Source information Start Marker
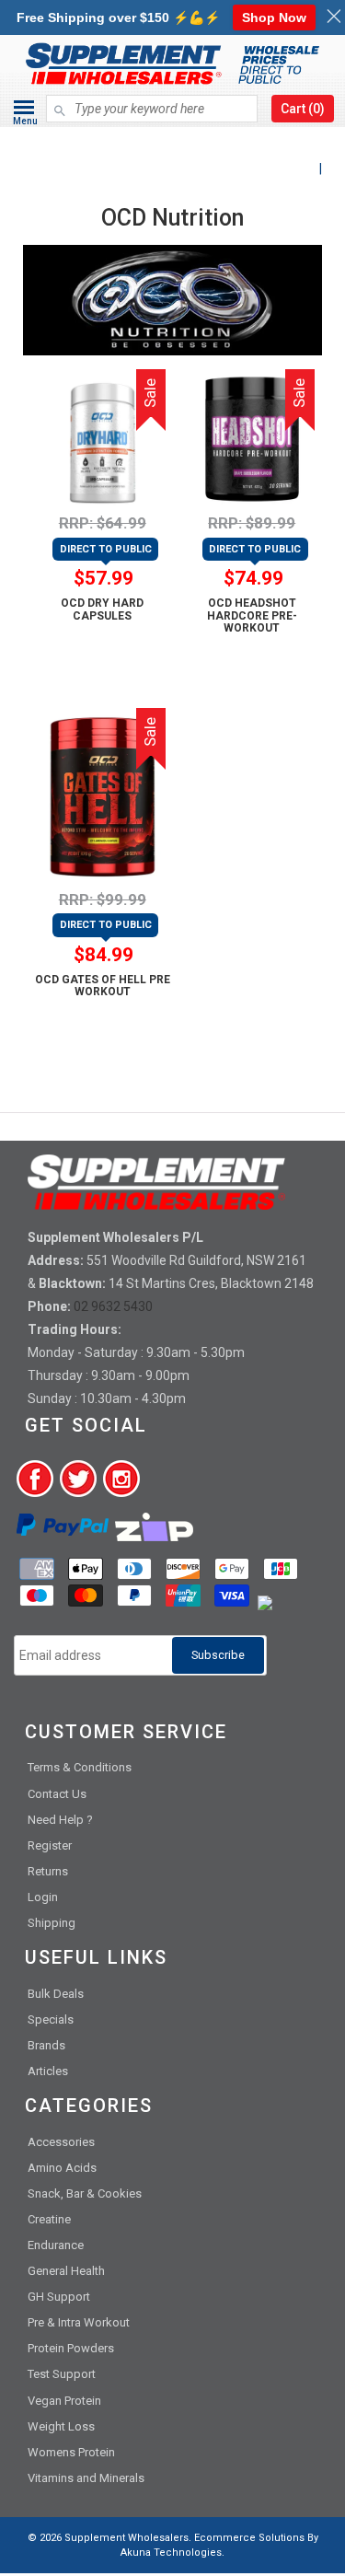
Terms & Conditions (80, 1767)
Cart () (303, 108)
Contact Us (57, 1794)
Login (43, 1897)
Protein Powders (71, 2348)
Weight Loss (61, 2426)
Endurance (56, 2245)
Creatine (49, 2219)
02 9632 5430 (113, 1306)
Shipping (51, 1923)
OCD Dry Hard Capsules (102, 609)
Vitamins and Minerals (86, 2478)
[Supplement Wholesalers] (172, 141)
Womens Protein (71, 2452)
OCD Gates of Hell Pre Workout (102, 985)
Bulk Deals (56, 1994)
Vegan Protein (64, 2401)
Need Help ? (60, 1820)
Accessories (61, 2142)
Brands (46, 2045)
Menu (25, 121)
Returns (48, 1871)
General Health (66, 2271)
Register (50, 1845)
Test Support (62, 2374)
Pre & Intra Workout (79, 2322)
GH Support (59, 2296)
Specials (51, 2019)
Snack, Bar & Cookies (85, 2193)
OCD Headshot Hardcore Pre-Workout (252, 615)
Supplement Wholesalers (126, 2538)
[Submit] (59, 102)
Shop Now (274, 17)
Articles (48, 2071)
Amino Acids (62, 2168)
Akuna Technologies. (172, 2553)
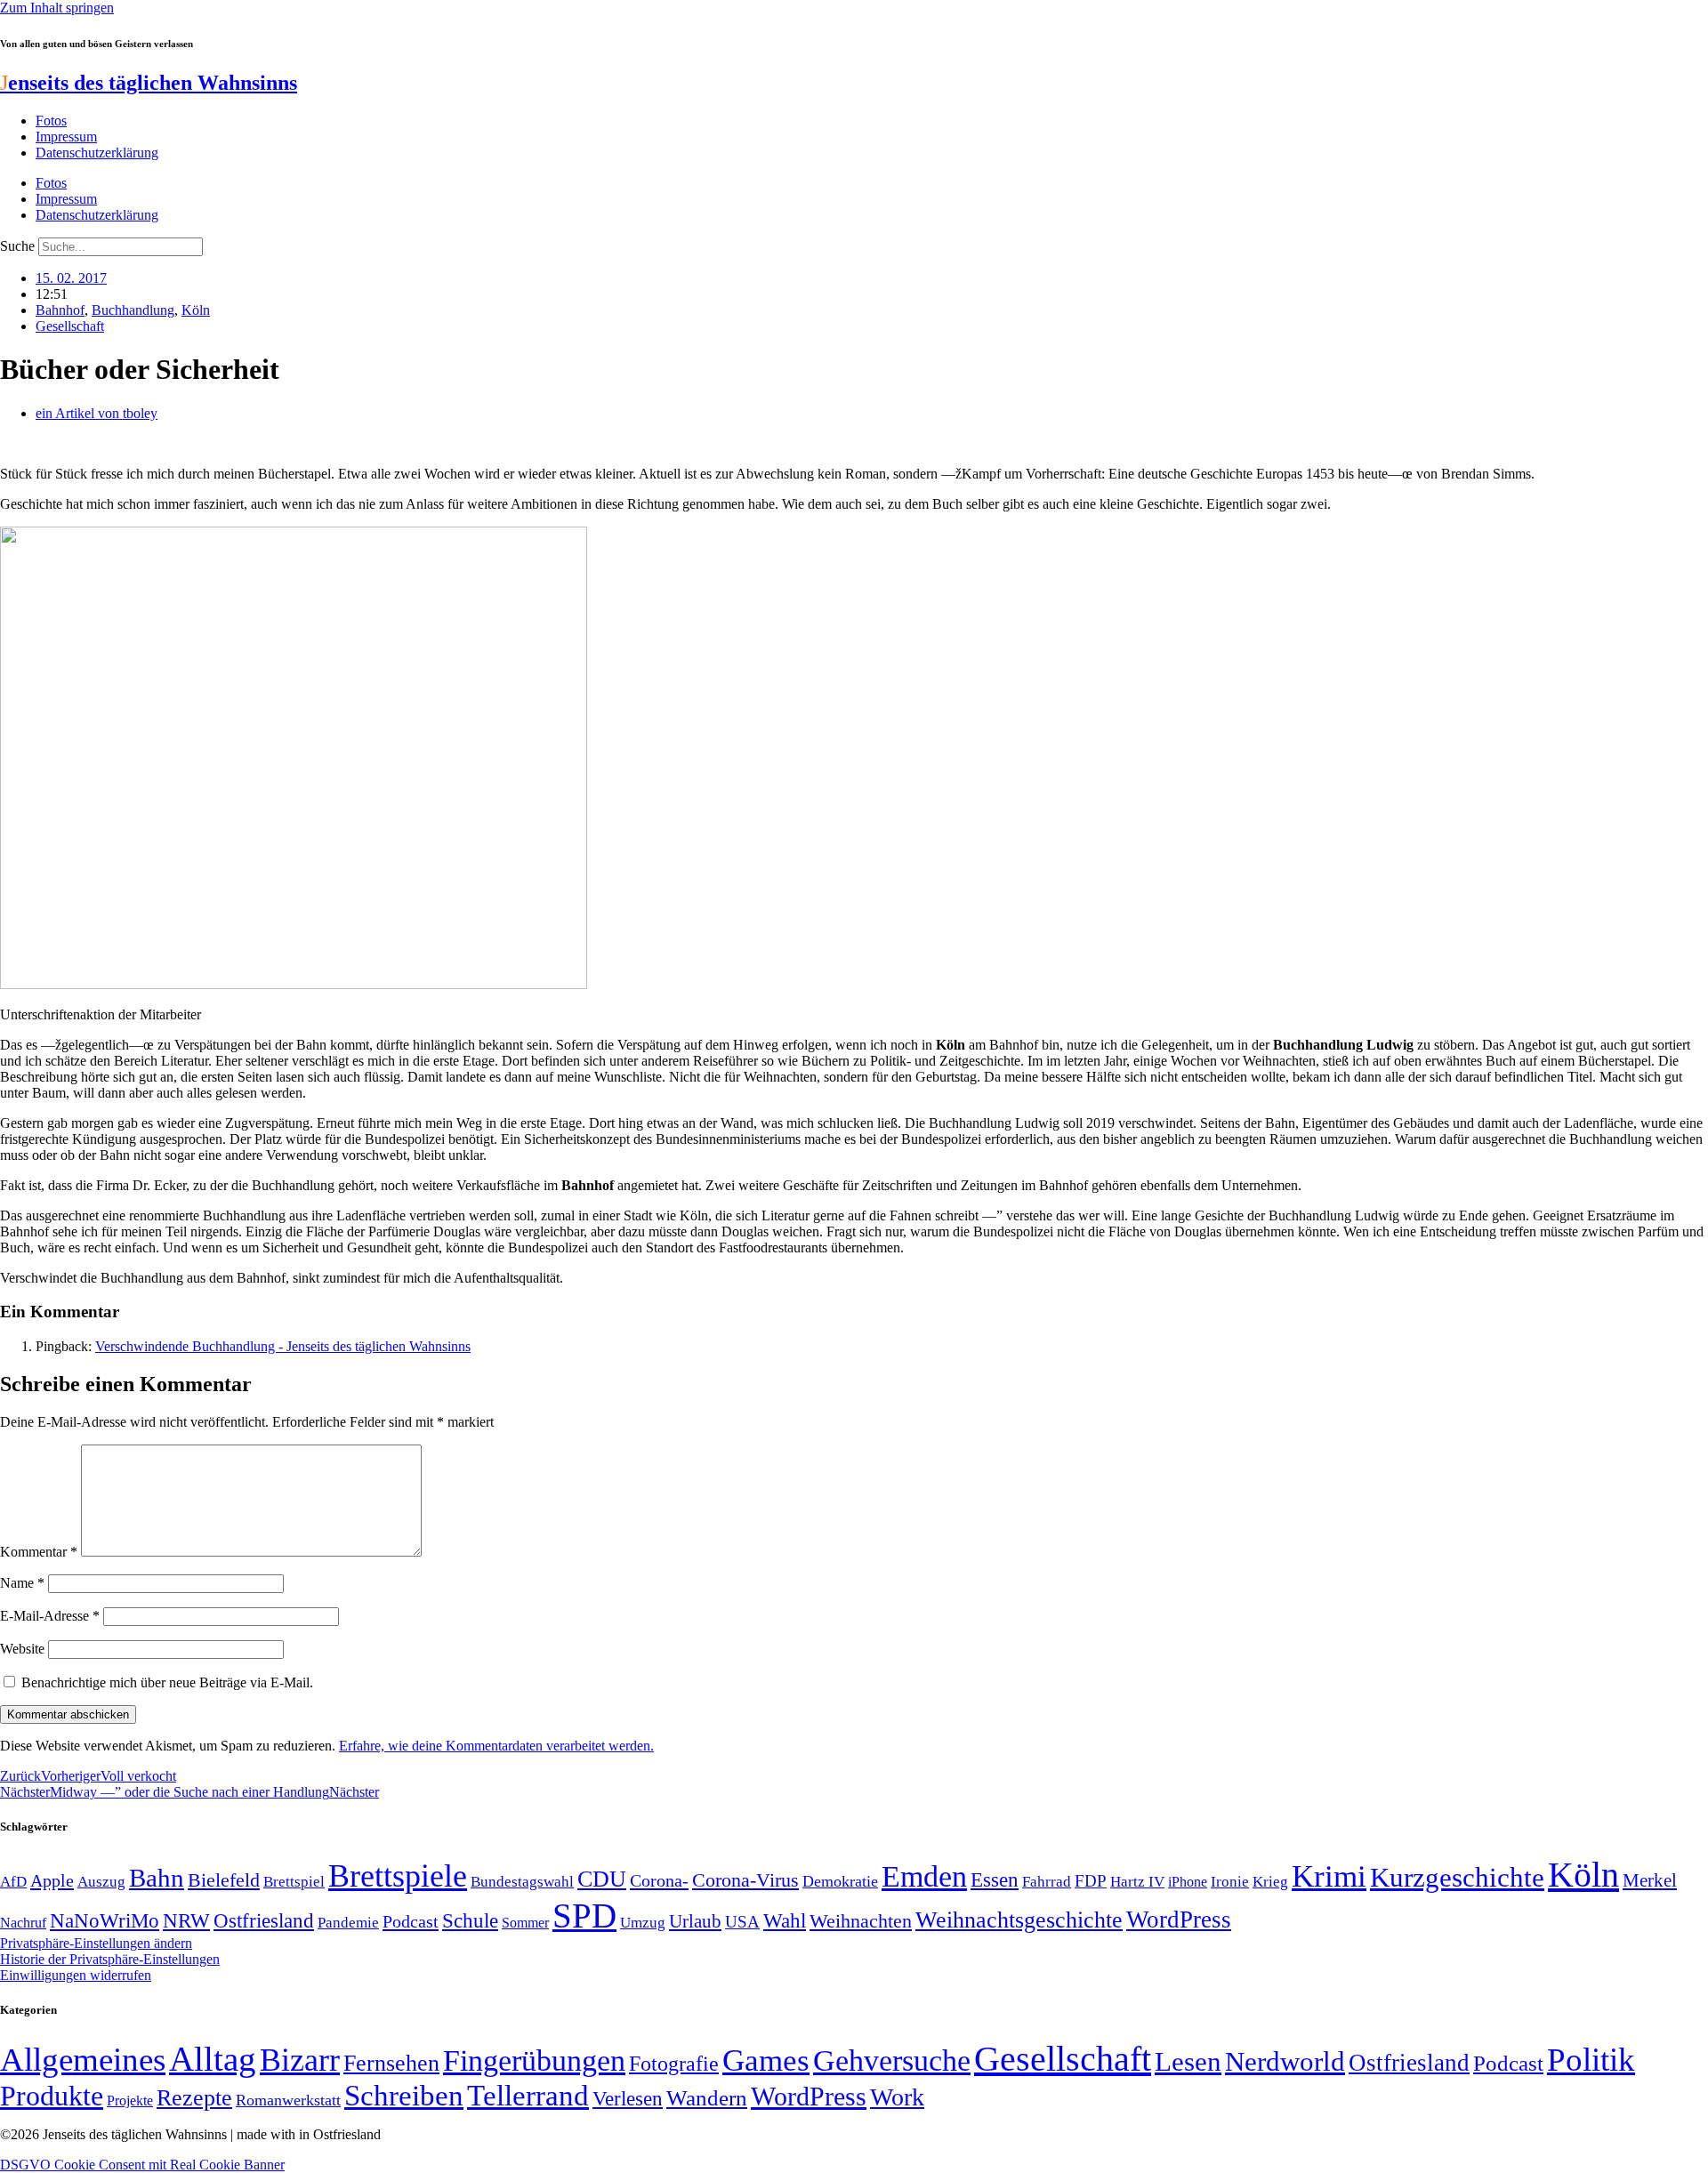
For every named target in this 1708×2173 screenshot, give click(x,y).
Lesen (1188, 2061)
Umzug (642, 1922)
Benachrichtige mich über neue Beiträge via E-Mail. (167, 1682)
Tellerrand (528, 2096)
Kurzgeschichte (1457, 1877)
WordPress (1178, 1919)
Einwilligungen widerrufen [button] (75, 1975)
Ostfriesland (264, 1920)
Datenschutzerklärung (97, 152)
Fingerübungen (534, 2060)
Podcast (411, 1921)
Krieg (1270, 1881)
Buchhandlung (133, 310)
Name (22, 1582)
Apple (52, 1880)
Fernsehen (391, 2063)
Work (897, 2097)
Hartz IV (1137, 1881)
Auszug (101, 1881)
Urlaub (695, 1921)
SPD (584, 1915)
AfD (13, 1881)
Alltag (212, 2059)
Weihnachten (861, 1921)
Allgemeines (82, 2059)
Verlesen (627, 2098)
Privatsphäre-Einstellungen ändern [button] (96, 1943)
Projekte (130, 2100)
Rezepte (194, 2098)
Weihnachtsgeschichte (1019, 1920)
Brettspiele (397, 1876)
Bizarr (300, 2060)
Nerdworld (1285, 2061)
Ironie (1230, 1881)
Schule (470, 1920)
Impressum (66, 136)
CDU (601, 1879)
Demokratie (840, 1881)
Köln (195, 310)
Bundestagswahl (522, 1881)
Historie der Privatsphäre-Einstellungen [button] (110, 1959)
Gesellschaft (70, 326)
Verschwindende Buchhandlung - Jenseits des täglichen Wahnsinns (283, 1346)
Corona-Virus (745, 1880)
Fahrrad (1046, 1881)
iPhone (1187, 1882)
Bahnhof (60, 310)
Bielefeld (224, 1880)
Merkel (1650, 1880)
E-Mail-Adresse (50, 1615)
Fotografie (674, 2063)
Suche (17, 246)
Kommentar (38, 1551)
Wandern (706, 2098)
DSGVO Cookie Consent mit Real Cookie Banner (142, 2164)
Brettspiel (294, 1881)
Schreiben (403, 2096)
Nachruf (23, 1922)
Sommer (525, 1922)
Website (22, 1648)
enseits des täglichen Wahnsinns (148, 82)
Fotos (51, 120)
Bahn (156, 1877)
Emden (924, 1876)
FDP (1091, 1880)
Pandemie (348, 1922)
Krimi (1329, 1876)
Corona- (659, 1880)
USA (742, 1921)
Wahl (784, 1920)
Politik (1591, 2059)
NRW (186, 1920)
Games (766, 2060)
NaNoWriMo (104, 1921)
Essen (995, 1880)
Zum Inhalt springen (57, 7)
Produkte (51, 2096)
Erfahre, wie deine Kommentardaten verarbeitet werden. (496, 1745)
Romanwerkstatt (288, 2100)
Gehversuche (892, 2060)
Source information End Marker
Take the lines from the start of the entries through the line containing "Umzug (642, 1922)" and set them down exactly, leaving out every picture.

Terms & Conditions (80, 1767)
Cart () (303, 108)
Contact Us (57, 1794)
Login (43, 1897)
Protein Powders (71, 2348)
Weight Loss (61, 2426)
Endurance (56, 2245)
Creatine (49, 2219)
02 9632 5430 (113, 1306)
Shipping (51, 1923)
OCD Dry Hard Capsules (102, 609)
Vitamins and Minerals (86, 2478)
[Supplement Wholesalers] (172, 141)
Womens Protein (71, 2452)
OCD Gates of Hell Pre Workout (102, 985)
Bulk Deals (56, 1994)
Vegan Protein (64, 2401)
Need Help ? (60, 1820)
Accessories (61, 2142)
Brands (46, 2045)
Menu (25, 121)
Returns (48, 1871)
General Health (66, 2271)
Register (50, 1845)
Test Support (62, 2374)
Pre & Intra Workout (79, 2322)
GH Support (59, 2296)
Specials (51, 2019)
Snack, Bar & Cookies (85, 2193)
OCD Headshot Hardcore Pre-Workout (252, 615)
Supplement Wholesalers (126, 2538)
[Submit] (59, 102)
Shop Now (274, 17)
Articles (48, 2071)
Amino Acids (62, 2168)
Akuna Technologies. (172, 2553)
For every named target in this 1708×2173 screenshot, give click(x,y).
Lesen (1188, 2061)
Umzug (642, 1922)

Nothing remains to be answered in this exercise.